Dalla presentazione di Cibus, critiche alla futura Food Tax.

Il settore alimentare italiano nel 2011 ha vissuto un anno di grandi difficoltà: i consumi interni hanno registrato una flessione di 8 punti, la produzione di circa un punto e mezzo. Nonostante questo, uno dei comparti più importanti del paese, composto da 6500 medie e piccole imprese (130 miliardi di euro di fatturato, circa l’8,1% del PIL) cha da lavoro a più di 400mila persone, cerca di guardare con ottimismo al futuro, soprattutto alla luce di un dato positivo: l’export. Questa la voce del settore che è cresciuta a doppia cifra (+10,3%) nel 2011 e, non a caso, alla sedicesima edizione di Cibus, il Salone internazionale dell’alimentazione, che partirà a Parma il 7 maggio per terminare il 10, le prenotazioni dei buyers provenienti dai paesi emergenti così come dei mercati storici registrerà il tutto esaurito, con presenze triplicate rispetto all’ultima edizione.

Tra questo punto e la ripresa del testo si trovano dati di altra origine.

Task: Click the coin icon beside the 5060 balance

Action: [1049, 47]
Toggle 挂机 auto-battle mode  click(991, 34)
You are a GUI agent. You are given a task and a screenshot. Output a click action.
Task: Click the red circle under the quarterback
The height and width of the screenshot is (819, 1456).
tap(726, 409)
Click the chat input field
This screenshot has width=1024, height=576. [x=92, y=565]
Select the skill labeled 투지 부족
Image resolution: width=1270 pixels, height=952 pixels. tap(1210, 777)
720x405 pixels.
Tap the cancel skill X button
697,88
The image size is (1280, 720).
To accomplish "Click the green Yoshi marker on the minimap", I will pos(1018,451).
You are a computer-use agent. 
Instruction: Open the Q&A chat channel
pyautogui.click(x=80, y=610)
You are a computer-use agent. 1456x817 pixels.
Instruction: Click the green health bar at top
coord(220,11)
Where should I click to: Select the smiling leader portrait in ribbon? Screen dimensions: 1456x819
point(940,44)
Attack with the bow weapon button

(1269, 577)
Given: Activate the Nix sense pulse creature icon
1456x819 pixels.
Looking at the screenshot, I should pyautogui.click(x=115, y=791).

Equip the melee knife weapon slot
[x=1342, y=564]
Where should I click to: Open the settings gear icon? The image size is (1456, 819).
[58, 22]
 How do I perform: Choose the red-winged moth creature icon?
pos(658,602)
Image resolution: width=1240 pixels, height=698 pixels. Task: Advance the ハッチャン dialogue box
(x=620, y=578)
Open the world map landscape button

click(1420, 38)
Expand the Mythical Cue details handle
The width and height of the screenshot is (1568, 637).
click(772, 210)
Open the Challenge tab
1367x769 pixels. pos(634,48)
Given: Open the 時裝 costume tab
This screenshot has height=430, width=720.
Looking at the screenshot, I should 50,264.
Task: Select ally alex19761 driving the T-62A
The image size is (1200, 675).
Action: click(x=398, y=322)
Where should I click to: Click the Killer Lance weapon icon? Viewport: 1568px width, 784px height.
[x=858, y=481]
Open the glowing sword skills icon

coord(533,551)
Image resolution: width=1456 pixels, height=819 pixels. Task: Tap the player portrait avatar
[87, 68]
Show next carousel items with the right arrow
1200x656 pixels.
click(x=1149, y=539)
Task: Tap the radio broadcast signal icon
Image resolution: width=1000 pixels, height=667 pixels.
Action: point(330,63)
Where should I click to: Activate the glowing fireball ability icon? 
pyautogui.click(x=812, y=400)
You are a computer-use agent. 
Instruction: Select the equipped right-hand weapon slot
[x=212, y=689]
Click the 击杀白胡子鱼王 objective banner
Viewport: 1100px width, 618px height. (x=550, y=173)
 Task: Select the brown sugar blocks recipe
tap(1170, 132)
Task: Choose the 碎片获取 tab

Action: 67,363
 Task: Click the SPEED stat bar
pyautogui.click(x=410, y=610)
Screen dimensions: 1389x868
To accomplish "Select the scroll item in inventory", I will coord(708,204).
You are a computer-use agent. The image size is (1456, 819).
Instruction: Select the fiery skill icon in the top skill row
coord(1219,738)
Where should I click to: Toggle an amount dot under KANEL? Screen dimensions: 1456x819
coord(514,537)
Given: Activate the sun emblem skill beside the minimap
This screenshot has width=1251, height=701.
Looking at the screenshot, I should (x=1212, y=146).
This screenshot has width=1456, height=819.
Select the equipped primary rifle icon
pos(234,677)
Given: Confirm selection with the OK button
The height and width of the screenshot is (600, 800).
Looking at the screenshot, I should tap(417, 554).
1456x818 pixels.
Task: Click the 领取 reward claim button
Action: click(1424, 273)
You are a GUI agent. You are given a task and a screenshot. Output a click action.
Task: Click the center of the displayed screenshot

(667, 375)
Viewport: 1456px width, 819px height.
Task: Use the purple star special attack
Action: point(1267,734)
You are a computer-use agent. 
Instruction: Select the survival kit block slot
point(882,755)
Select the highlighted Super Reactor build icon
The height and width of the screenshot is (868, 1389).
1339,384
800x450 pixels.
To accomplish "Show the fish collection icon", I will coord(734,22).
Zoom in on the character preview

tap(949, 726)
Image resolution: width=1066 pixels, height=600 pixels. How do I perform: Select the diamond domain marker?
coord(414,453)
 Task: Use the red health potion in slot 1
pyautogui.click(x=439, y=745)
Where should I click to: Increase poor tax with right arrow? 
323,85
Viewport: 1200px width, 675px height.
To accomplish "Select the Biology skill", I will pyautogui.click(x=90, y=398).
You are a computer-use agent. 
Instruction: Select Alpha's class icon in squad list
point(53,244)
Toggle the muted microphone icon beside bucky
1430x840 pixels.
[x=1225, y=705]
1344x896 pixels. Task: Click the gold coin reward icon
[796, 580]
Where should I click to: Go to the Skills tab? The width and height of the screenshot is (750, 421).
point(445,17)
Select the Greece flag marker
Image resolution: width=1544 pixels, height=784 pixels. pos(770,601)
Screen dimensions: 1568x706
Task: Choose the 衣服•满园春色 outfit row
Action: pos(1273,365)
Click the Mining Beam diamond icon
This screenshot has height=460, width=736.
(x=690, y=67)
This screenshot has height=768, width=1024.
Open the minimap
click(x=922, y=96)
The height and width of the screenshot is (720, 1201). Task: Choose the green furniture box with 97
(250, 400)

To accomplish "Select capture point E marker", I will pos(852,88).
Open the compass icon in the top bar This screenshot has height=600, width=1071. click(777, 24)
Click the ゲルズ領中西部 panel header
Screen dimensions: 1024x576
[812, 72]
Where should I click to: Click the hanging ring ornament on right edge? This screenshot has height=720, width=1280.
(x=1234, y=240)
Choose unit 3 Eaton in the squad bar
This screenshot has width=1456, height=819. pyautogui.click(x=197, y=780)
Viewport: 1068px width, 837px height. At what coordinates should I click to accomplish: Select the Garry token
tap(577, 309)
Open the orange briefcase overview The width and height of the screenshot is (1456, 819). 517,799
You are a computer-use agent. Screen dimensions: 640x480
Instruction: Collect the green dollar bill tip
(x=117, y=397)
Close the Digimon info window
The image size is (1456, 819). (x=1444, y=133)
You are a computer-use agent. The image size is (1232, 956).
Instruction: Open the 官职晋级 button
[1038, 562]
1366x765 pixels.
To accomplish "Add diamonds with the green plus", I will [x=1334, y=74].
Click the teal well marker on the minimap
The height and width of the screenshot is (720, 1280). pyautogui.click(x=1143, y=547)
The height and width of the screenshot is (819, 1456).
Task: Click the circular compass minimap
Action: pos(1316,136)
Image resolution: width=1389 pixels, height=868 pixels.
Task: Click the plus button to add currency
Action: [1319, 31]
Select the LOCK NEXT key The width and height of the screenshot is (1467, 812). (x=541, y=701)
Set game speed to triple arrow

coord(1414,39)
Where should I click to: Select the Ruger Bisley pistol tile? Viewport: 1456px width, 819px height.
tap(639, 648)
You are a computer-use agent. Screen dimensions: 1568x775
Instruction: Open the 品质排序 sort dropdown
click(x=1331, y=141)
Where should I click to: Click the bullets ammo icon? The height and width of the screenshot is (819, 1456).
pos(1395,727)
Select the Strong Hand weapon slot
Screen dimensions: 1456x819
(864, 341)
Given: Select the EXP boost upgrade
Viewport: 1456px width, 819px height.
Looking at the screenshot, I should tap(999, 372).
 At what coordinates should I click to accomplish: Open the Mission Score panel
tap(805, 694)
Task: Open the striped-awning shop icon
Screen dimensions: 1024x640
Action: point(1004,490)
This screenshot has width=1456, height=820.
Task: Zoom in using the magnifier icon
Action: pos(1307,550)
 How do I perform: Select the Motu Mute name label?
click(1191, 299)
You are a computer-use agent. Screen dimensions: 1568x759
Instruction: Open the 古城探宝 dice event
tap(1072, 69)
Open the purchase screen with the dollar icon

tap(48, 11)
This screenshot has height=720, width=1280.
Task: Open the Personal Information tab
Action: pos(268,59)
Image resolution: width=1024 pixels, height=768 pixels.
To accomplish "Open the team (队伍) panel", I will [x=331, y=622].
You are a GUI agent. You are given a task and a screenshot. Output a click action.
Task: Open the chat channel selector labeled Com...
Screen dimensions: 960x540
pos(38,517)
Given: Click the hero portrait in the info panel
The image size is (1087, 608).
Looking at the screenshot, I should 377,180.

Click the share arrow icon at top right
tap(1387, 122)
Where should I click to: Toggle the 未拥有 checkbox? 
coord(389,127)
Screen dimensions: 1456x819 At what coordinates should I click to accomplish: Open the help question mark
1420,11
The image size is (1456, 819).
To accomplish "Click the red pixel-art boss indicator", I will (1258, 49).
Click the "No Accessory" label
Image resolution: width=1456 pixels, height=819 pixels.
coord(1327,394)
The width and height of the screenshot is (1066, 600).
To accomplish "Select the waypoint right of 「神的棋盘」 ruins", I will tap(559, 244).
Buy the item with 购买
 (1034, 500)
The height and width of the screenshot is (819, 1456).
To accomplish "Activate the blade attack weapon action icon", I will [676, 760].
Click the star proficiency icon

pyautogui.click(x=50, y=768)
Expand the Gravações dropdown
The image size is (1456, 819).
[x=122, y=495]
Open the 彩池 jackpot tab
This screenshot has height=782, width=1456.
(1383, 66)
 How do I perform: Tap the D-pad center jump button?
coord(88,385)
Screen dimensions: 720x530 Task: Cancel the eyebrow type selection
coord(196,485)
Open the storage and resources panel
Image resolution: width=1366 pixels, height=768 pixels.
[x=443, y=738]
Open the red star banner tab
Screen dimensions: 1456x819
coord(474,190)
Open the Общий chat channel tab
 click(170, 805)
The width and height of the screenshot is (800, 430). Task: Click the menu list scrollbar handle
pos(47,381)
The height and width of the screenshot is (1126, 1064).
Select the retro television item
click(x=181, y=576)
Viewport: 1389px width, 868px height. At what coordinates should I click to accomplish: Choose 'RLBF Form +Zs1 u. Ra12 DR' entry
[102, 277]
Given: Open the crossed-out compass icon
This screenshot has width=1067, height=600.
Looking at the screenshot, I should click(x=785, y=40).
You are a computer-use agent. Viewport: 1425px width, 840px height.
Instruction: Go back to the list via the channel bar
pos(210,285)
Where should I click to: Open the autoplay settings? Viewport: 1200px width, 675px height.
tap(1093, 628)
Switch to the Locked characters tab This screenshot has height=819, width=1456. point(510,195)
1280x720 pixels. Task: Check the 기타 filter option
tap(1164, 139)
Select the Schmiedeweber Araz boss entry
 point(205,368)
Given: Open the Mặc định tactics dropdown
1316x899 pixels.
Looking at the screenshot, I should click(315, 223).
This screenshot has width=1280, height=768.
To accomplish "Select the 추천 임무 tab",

Alla presentazione milanese di venerdì scorso (presenti Franco Boni, presidente di Fiere di Parma, Filippo Ferrua, presidente di Federalimentare, Elda Ghiretti, Cibus brand Manager, il Prof. Sergio Bernasconi, di Pianeta Nutrizione e Gianpiero Lugli, della facoltà di Economia dell’Università di Parma), non sono mancate, comunque, le critiche alle attuali politiche in tema di alimentazione che provengono dal governo. “Le piccole e medie imprese avranno ulteriori problemi quest’anno; dal futuro aumento dell’IVA che colpirà sia i prodotti che attualmente agiscono nel regime del 10% cos’ come del 21%” – ha affermato Filippo Ferrua, presidente di Federalimentare – “passando per la ventilata Food Tax”. Secondo Ferrua, infatti, anche se inizialmente sarà limitata ad alcolici e superalcolici , rappresenta comunque un segnale negativo. “Noi non l’accettiamo, perché non esistono cibi cattivi, ma cattive abitudini alimentari. È iniqua, perché colpisce le fasce basse della popolazione. Ed è anche dannosa per l’economia, perché crea un marchio di infamia e, considerando che questi prodotti poi dobbiamo esportarli, è veramente contraddittorio”.